◆ Exercice 1
D'après l'extrait fourni, qu'est-ce qui a fait apparaître au 19e siècle le besoin d'une heure universelle ?
◆ Exercice 2
Dans l'extrait fourni, résumez en quelques lignes le paragraphe qui commence par « C'est avec l'avènement du chemin de fer ».
◆ Exercice 3
Reproduisez mot pour mot l'extrait fourni, de « Méridien de Paris, salle Cassini, 61 avenue de l'Observatoire » jusqu'à « à Pulkowa etc. ».

◆ Extrait fourni
□ □ □
Méridien de Paris, salle Cassini, 61 avenue de l'Observatoire (14ème arrondissement)
Méridien de Paris, salle Cassini, 61 avenue de l’Observatoire (14ème arrondissement) [4]

C’est avec l’avènement du chemin de fer qui fait franchir des frontières rapidement aux hommes du 19e siècle que la nécessité d’une heure universelle se fait jour et donc du choix d’un méridien initial universel. Chaque pays utilise à l’époque un méridien qui lui est propre. Les américains se repèrent par rapport au méridien de Washigton, les allemands à celui de Berlin, les français à  celui Paris (image), les italiens à Rome, les russes, à Pulkowa etc.
□ □ □
Entrées enregistrées:

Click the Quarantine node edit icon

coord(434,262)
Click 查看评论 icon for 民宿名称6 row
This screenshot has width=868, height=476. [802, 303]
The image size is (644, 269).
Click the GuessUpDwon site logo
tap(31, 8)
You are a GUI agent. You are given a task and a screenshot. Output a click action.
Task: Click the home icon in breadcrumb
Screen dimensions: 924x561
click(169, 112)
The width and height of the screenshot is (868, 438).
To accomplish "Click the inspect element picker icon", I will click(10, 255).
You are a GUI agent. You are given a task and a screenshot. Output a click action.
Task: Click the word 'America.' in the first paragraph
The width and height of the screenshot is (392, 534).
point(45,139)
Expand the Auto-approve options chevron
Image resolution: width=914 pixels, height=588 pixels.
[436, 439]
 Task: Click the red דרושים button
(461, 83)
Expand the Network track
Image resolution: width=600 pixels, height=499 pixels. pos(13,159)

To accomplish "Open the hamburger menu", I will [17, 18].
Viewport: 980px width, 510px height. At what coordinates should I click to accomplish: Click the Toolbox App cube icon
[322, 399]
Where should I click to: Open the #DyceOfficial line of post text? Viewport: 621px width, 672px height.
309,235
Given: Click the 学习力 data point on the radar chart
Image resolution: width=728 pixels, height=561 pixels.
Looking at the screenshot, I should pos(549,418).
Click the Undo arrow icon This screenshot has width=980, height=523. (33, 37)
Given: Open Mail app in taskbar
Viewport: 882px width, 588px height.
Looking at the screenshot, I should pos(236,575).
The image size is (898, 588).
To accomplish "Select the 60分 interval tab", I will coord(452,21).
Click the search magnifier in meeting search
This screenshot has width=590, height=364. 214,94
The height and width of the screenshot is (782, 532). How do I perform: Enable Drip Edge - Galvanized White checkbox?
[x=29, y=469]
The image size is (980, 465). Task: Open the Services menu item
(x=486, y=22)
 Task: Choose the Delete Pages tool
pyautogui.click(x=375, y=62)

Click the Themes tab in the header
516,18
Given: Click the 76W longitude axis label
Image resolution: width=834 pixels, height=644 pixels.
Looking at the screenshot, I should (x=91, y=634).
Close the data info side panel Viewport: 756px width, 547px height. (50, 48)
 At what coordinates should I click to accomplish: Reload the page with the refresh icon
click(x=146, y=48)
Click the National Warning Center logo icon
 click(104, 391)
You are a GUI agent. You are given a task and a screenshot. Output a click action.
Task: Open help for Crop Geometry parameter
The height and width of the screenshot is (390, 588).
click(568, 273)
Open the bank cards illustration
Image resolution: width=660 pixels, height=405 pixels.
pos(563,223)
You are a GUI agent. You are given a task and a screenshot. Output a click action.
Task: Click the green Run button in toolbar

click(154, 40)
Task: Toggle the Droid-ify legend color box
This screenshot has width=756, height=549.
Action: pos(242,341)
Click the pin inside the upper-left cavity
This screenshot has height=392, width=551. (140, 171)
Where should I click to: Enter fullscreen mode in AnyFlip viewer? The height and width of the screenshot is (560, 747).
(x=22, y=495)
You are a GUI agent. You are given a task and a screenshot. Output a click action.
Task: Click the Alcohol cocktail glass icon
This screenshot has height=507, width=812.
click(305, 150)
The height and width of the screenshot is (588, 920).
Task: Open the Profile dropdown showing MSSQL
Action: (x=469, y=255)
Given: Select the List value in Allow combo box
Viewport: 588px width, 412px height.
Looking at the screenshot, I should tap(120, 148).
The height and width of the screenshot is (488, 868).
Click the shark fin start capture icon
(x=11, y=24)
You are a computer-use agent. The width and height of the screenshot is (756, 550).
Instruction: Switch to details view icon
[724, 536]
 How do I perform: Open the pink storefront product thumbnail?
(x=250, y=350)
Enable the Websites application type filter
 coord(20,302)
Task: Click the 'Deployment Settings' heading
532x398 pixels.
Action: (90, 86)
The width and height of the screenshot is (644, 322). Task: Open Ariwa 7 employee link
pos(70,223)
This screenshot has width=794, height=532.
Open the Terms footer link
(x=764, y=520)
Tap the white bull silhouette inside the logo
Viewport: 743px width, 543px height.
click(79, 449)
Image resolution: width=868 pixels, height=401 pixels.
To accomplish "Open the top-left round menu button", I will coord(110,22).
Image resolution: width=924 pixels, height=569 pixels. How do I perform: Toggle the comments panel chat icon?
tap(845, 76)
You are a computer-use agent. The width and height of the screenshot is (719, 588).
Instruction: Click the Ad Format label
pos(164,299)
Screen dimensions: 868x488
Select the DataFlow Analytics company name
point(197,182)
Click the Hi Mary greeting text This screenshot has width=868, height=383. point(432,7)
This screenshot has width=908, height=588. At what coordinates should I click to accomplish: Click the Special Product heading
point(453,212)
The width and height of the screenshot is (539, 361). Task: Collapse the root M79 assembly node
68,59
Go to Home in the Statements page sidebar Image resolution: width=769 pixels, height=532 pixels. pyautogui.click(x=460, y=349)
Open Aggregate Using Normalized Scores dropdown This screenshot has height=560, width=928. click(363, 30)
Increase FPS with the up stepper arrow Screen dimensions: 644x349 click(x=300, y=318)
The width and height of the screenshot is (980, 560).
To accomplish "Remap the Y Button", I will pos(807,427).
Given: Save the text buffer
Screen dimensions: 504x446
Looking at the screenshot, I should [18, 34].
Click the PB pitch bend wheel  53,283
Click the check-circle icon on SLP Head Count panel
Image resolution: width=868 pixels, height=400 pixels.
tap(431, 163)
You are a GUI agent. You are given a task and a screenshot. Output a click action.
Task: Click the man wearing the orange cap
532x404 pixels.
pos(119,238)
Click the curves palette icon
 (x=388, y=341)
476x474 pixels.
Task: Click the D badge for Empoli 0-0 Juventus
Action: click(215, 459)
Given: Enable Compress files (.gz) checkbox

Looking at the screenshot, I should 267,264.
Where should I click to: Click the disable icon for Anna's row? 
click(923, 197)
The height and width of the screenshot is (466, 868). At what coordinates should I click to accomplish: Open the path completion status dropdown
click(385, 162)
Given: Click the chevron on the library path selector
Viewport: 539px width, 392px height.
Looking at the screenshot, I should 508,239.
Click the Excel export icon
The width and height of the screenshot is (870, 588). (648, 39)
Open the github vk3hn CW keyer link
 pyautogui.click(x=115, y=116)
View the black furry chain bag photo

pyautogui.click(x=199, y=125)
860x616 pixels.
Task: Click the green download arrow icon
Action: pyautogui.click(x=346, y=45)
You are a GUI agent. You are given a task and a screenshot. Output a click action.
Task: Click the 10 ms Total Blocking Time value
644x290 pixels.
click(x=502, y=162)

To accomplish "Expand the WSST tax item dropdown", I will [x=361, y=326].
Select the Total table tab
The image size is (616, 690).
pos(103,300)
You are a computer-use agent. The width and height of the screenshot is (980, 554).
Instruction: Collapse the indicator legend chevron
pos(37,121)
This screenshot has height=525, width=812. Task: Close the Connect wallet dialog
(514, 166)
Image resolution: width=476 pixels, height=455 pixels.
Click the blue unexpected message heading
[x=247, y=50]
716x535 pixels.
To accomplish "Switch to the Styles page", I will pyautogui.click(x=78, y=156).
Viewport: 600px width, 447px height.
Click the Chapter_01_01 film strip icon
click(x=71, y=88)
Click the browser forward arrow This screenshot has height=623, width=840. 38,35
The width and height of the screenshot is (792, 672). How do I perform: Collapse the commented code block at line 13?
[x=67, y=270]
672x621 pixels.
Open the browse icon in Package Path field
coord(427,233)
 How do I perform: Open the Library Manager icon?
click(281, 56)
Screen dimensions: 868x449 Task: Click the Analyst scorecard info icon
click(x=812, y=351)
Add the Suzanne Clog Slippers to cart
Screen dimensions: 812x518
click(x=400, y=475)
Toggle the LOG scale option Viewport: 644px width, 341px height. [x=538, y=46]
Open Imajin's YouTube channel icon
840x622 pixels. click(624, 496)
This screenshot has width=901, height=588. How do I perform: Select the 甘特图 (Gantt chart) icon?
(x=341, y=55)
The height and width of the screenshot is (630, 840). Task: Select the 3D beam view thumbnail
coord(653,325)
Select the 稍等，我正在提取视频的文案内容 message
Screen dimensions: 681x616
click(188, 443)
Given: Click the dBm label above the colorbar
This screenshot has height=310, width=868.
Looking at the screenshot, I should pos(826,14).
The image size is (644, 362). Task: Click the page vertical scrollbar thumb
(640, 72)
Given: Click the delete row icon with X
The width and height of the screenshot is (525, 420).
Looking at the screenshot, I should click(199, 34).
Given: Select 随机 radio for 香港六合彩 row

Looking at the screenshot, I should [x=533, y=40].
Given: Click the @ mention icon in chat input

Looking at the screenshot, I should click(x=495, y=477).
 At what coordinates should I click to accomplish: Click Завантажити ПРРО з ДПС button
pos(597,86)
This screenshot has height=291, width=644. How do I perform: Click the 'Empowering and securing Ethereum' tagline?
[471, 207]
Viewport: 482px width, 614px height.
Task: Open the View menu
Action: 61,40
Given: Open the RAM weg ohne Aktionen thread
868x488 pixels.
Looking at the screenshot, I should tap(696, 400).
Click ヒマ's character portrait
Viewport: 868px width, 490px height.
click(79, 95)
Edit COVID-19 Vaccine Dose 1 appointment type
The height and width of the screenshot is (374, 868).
□ □ □
◆ Corrigé 1
L'arrivée du chemin de fer, qui permettait de passer rapidement les frontières.

◆ Corrigé 2
Au 19e siècle, le chemin de fer fait passer rapidement les frontières. Il faut donc une heure universelle, et pour cela choisir un méridien de départ commun. À l'époque, chaque pays a son propre méridien : Berlin pour les Allemands, Paris pour les Français, Rome pour les Italiens, Pulkowa pour les Russes, etc.

◆ Corrigé 3
Méridien de Paris, salle Cassini, 61 avenue de l'Observatoire (14ème arrondissement)
Méridien de Paris, salle Cassini, 61 avenue de l’Observatoire (14ème arrondissement) [4]

C’est avec l’avènement du chemin de fer qui fait franchir des frontières rapidement aux hommes du 19e siècle que la nécessité d’une heure universelle se fait jour et donc du choix d’un méridien initial universel. Chaque pays utilise à l’époque un méridien qui lui est propre. Les américains se repèrent par rapport au méridien de Washigton, les allemands à celui de Berlin, les français à  celui Paris (image), les italiens à Rome, les russes, à Pulkowa etc.